A recurrent theme is his criticism of the establishment point of view: the dominant metaphor, even today, is the idea of the brain as a computer. If you take away nothing else from this book, the idea of the brain as a dynamic organ, ever-shifting in its posture, should replace the commonly used ‘information processing’ metaphor—as if thought were a succession of filing clerks funneling information up the chain of command.

In the second section, Hawkins discusses why general-purpose flexible artificial intelligence (AI) is still a long way off, despite the sweeping success of special purpose machine learning tools. He proposes several ideas about how AI might come about, what it might do for us, and whether or not it may be a good thing for humanity. Not surprisingly, he believes that true general-purpose artificial intelligence will only come about when computers can simulate something like his model of the cortex. He addresses whether an intelligent machine could be considered conscious and whether machine intelligence could overthrow humanity. (He thinks not.) This section sets out briefly and engagingly some of the technical and ethical issues that artificial intelligence people wrestle with.

The third section of the book discusses existential issues for humanity and our technology. He spends a chapter on the proliferation of false beliefs. Then he discusses whether we could upload our consciousness onto a computer, or perhaps merge with a computer, as portrayed in many works of science-fiction. (He thinks it will be much harder than often assumed.) This section uses some neuroscience language but does not make much use of his specific brain theory. Most humanists will find this section agreeable and well-written, but not original; the ideas are similar to what many other secular intellectuals say about these topics.

What can you learn from this book? Hawkins introduces some exciting ideas at the forefront of neuroscience research. Although this is my own area of research, I found the book stimulating and informative. However, I don’t agree that he’s found ‘the big picture’ in the puzzle for three reasons as follows.

First, although Hawkins calls the neocortex the engine of intelligence and disparages the ‘old brain’ at the core, the cortex is strongly and intimately interconnected with the ‘old brain,’ and it is hard to see how they could function separately. It’s perhaps more correct to think of the cortex as an add-on to the central and more primitive areas of the brain, similarly to how the many cores of a GPU greatly enhance the power of a CPU for many kinds of specific tasks but don’t function on their own.

Bird neuroscientists argue that the cortex isn’t such an efficient way to have intelligence at all. With their nut-sized brains, birds are capable of some very intelligent activities but do so entirely without a cortex, utilizing their circuitry much more efficiently. Some argue that the repeated modular organization of the cortex, with its many repeating units, is a genetically efficient way to generate during embryonic development varying amounts (in our case a lot) of general-purpose brain tissue but is not the optimal way to produce intelligence.

Second, Hawkins works hard to explain how the mini-columns may work, but only toward the end of the first section do we get a rather vague page and a half explaining how they may all be connected into a single brain by ‘voting.’ Recent recordings show that there are specific correlations between different neurons in very distant cortical areas, suggesting that circuitry across mini-columns is as important as circuitry within them.

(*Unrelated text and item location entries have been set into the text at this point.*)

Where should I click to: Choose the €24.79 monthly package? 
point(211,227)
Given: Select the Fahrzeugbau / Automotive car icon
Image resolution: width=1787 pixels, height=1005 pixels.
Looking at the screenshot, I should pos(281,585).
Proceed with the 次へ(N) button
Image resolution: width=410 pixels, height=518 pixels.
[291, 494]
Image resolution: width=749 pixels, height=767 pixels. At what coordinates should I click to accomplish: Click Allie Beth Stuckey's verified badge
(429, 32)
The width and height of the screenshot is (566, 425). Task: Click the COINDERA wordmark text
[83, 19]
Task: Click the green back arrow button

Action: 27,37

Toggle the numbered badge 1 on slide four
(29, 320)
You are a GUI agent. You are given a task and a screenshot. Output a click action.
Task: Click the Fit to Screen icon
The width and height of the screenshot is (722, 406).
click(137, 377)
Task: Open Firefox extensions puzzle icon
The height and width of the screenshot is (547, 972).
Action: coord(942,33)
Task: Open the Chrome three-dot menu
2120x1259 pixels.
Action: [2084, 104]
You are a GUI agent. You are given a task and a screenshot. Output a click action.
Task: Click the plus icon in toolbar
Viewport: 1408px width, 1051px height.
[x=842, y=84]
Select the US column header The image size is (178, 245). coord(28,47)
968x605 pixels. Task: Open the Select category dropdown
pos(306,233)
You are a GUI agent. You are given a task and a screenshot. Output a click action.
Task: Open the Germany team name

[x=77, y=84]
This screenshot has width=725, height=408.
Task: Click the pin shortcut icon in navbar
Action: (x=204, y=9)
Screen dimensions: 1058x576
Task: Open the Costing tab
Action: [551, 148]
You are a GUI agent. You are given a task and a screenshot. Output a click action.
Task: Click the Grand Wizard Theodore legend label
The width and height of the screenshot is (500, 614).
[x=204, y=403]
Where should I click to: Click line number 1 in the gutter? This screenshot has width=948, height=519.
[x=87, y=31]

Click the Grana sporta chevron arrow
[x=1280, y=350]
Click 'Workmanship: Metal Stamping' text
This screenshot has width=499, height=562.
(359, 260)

Third, when discussing how human beings learn “predictive models” of the world, Hawkins takes for granted an individualistic framework; he speaks entirely in terms of a person’s own perceptions and feedback from the experience. He says nothing about how social learning and relationships help shape (and distort) one’s perception of the world.

While my interpretations of the data are quite different from those of the author, I found the book energizing and educational. The foreward says that it is an exhilarating book and you should not read it just before going to bed. If you are a science nerd, then I would agree.